Avere Systems, a company specializing in Demand-Driven Storage solutions, announced that investors have contributed an additional $17 million in funding bringing total investment in the company to $32 million and enabling it to expand production and distribution of its FXT Series appliances that accelerate the performance of network attached storage environments. Led by Tenaya Capital, the Series B funding round also includes original investors Menlo Ventures and Norwest Venture Partners.
The Avere FXT Series contains both solid-state storage and traditional spinning media. Reads, writes, and metadata are allocated to storage media via Avere’s approach to dynamic tiering. Allocation algorithms running on the FXT appliances monitor access frequency patterns and workload type and manage data placement on multiple internal tiers to help increase performance, distribute workload in the cluster and minimize requests to the mass storage server.

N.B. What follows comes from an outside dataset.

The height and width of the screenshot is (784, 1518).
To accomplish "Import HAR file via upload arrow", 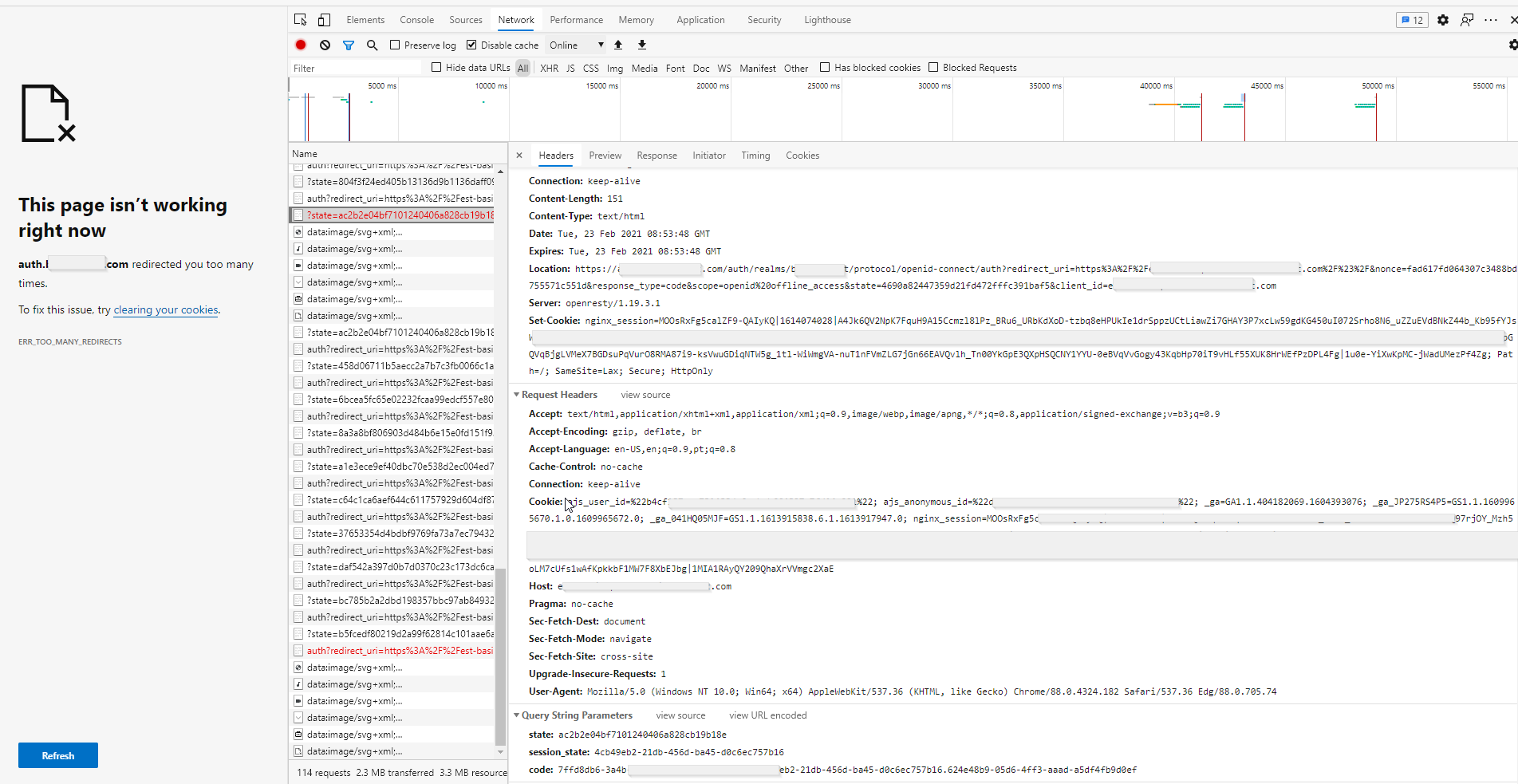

Each FXT Series hardware platform contains DRAM and NVRAM to accelerate the performance of active data. The most active data is stored in the 64GB bank of DRAM within each FXT appliance. Write performance is accelerated and protected by 1GB of NVRAM provided per appliance. Each appliance also contains 8 15k SAS HDDs or 8 SLC Flash SSDs to support large application working sets. The FXT Series is offered in three models, FXT 2300, FXT 2500, and FXT 2700, each available with 2 10GbE and 2 1GbE or 10 1GbE networking ports.
Movement of data occurs in real-time, and occurs at the file-level or block-level within a file. All of it is done automatically by the system. In the past few months, Avere has closed deals with companies like Sony Pictures Imageworks and GX Technology. In July, the company joined the VMware Technology Alliance Partner (TAP) program. The VMware TAP program helps technology vendors integrate their products with VMware virtualization software and deliver timely, joint solutions to mutual customers.

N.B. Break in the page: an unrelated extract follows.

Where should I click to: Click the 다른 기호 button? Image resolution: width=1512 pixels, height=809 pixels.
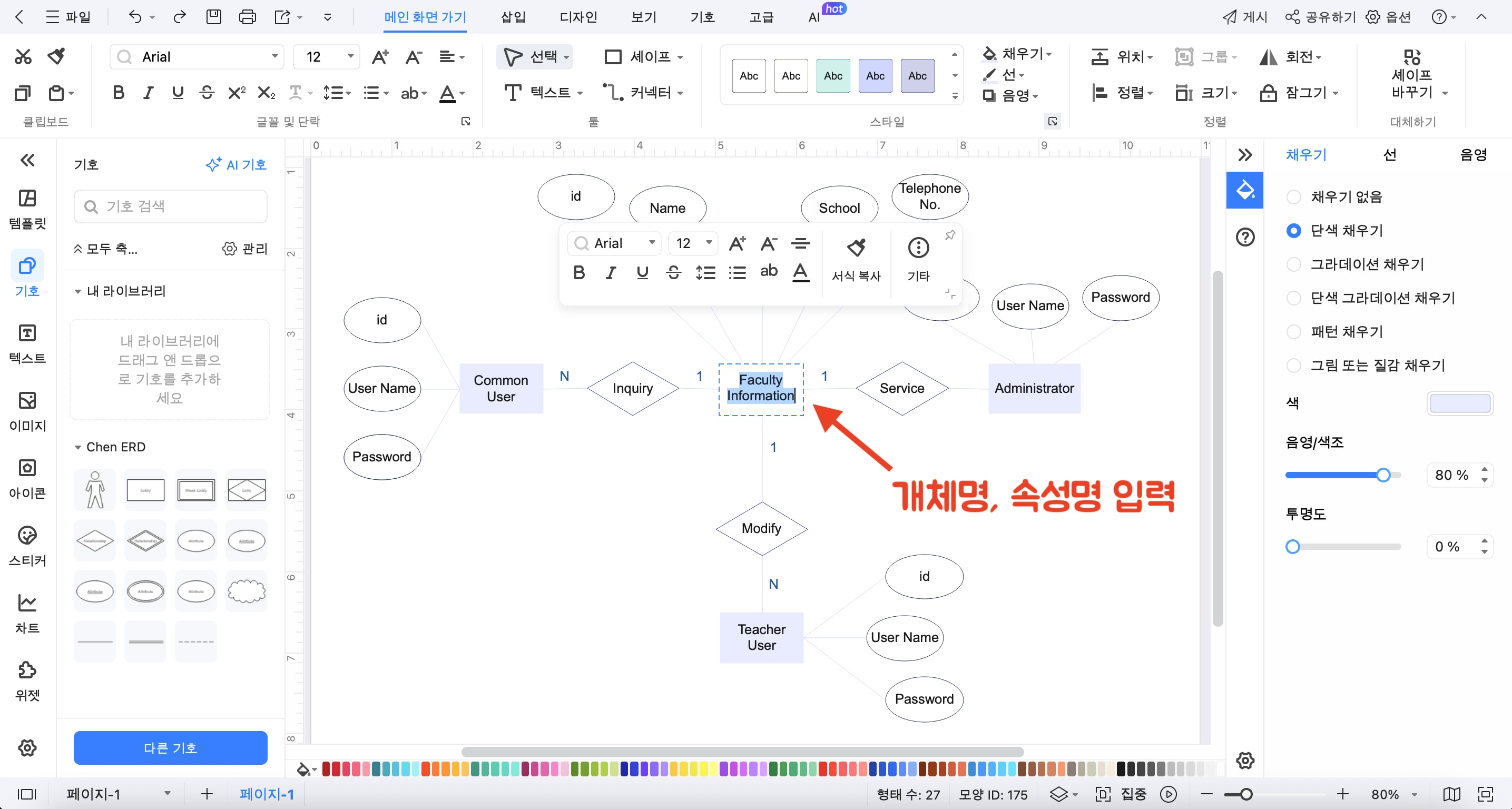(170, 747)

Brian Paul, managing director of Tenaya Capital, is joining the Avere Systems board. “Avere has proven to be a company that simply cannot be ignored. We have been watching Avere closely since they entered the market and we are very excited about their disruptive technology and the value they bring to customers,” Paul said. “I look forward to joining the company’s Board of Directors and helping Avere to continue to deliver superior business results.”
Ron Bianchini, co-founder and CEO of Avere, said while the company was not actively looking for additional funding in the company, they jumped at the opportunity to bring on a partner like Tenaya Capital. “We’re very pleased that we can continue to expand our efforts to introduce dynamic tiering to enterprise storage customers,” he said.